— BEGIN SUPPLIED INFORMATION —
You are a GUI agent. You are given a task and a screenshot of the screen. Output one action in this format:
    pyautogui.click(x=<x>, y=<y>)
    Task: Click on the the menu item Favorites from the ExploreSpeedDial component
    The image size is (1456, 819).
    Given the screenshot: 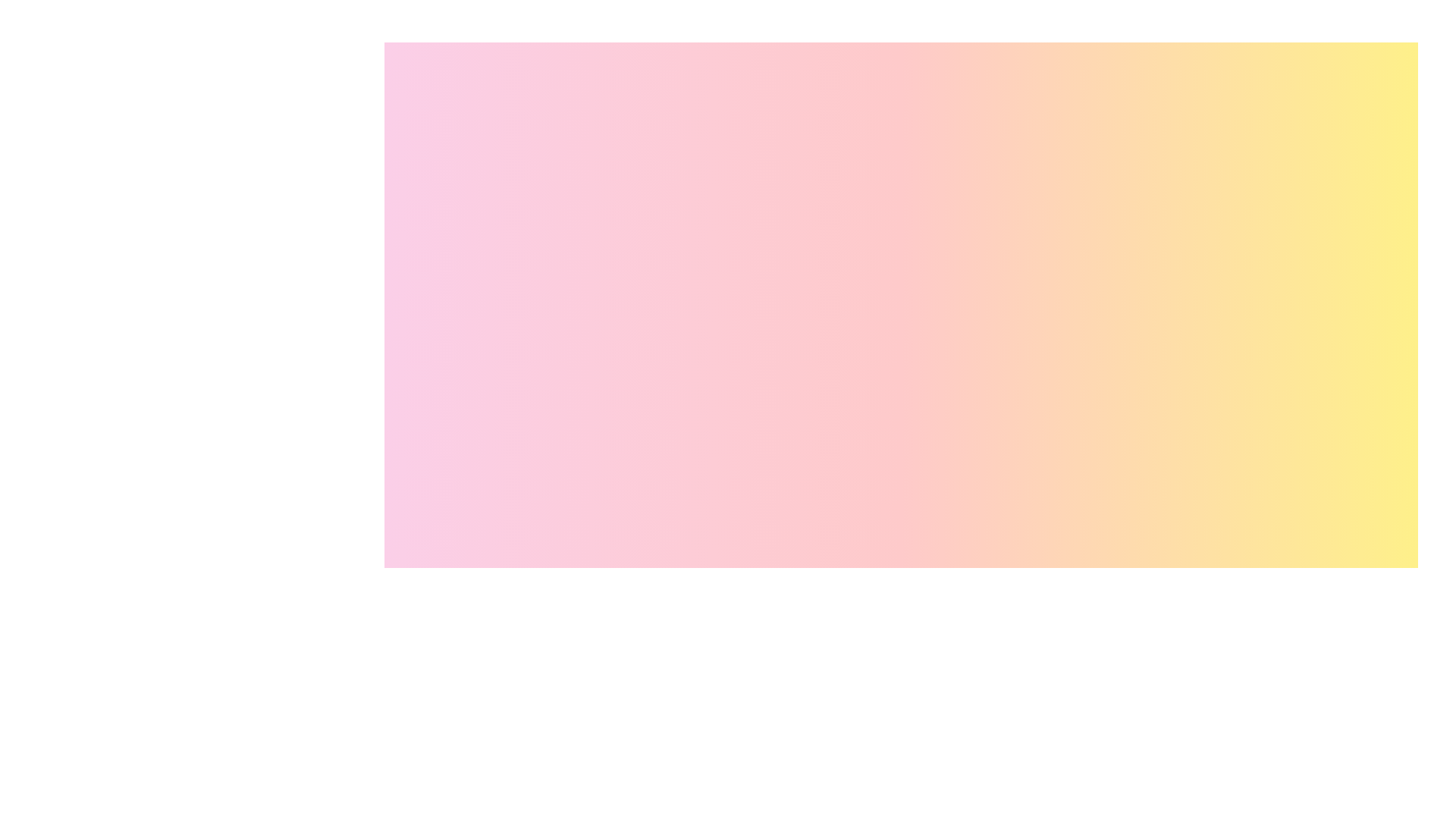 What is the action you would take?
    pyautogui.click(x=1392, y=675)
    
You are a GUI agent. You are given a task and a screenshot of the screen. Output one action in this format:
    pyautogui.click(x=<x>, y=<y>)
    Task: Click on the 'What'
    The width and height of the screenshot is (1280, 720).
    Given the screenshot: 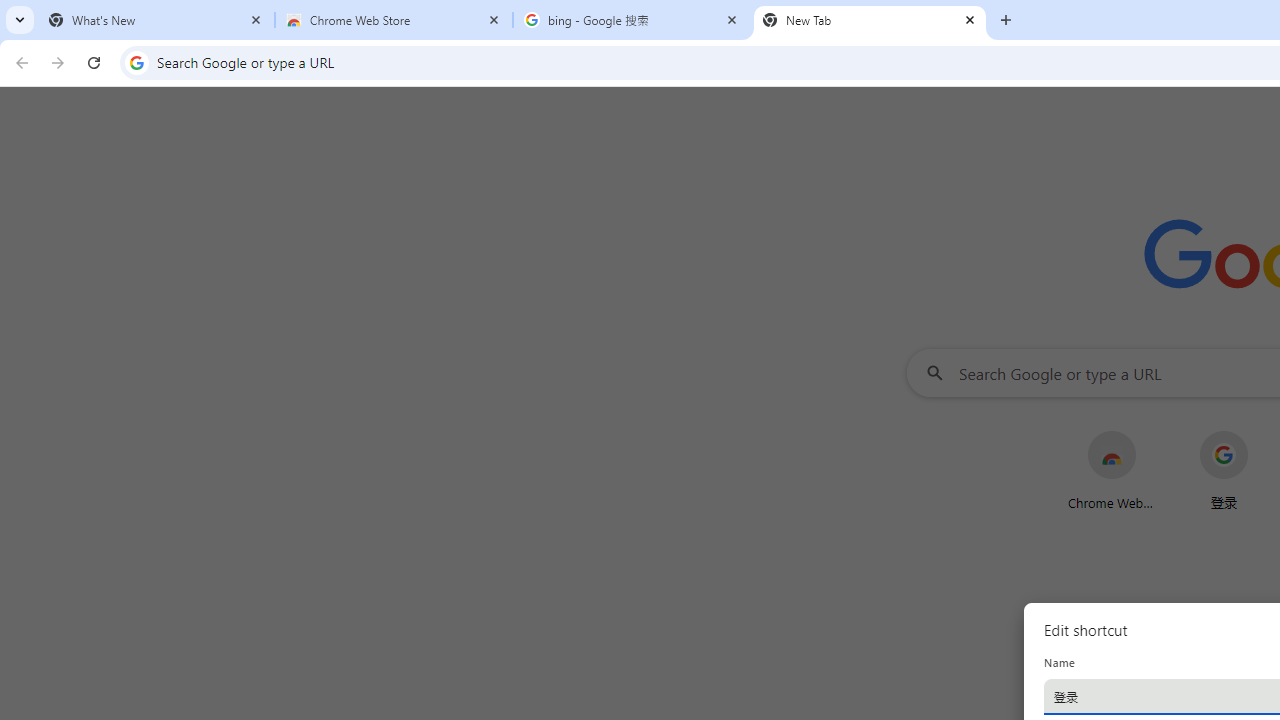 What is the action you would take?
    pyautogui.click(x=155, y=20)
    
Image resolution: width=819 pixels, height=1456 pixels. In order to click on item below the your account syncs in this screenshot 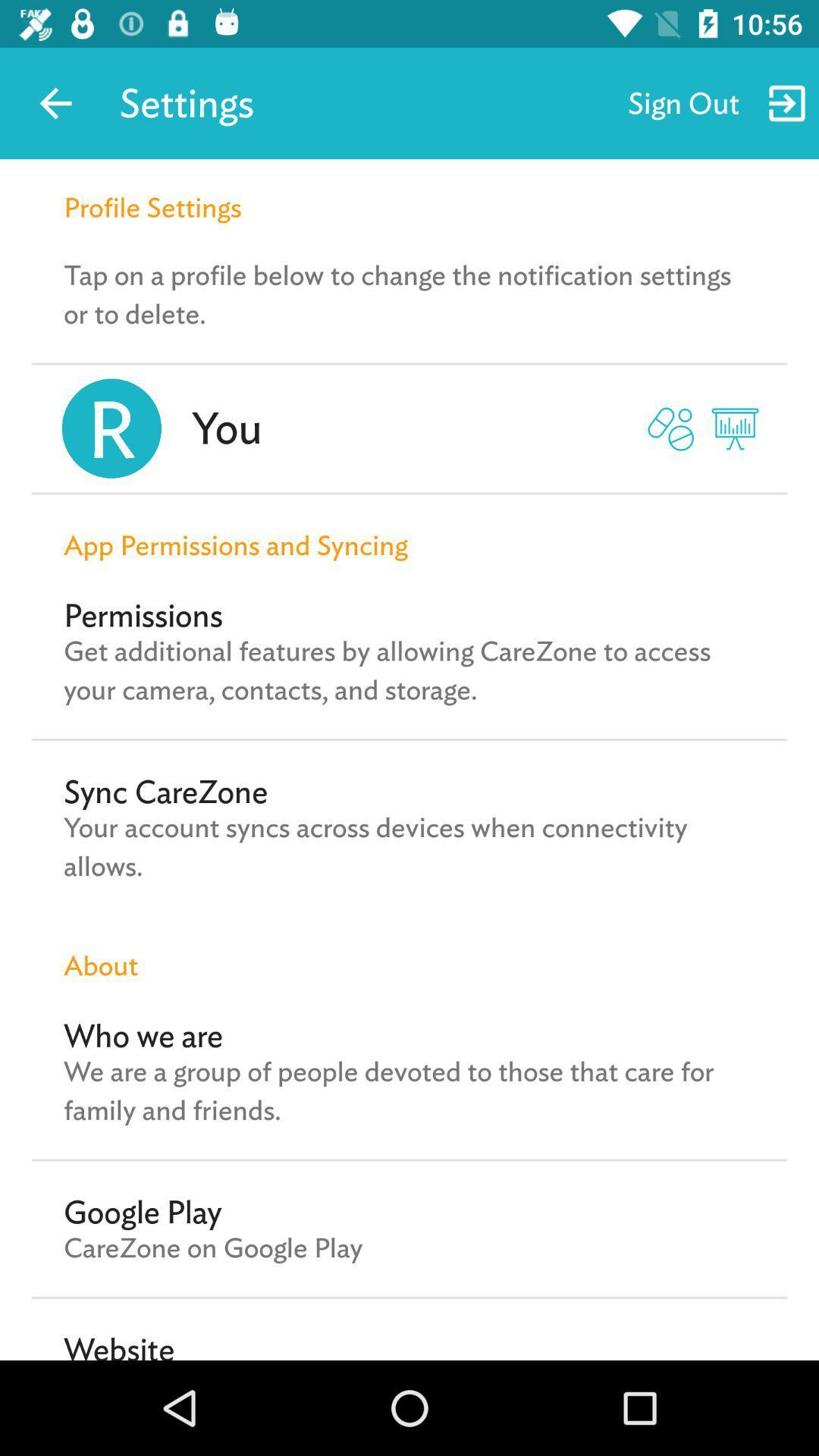, I will do `click(410, 949)`.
— END SUPPLIED INFORMATION —
#### [WRITTEN PROBLEM]
Count the lines in the listing above that contain the string "pyautogui", and give only the number.

#### [ANSWER IN FULL]
4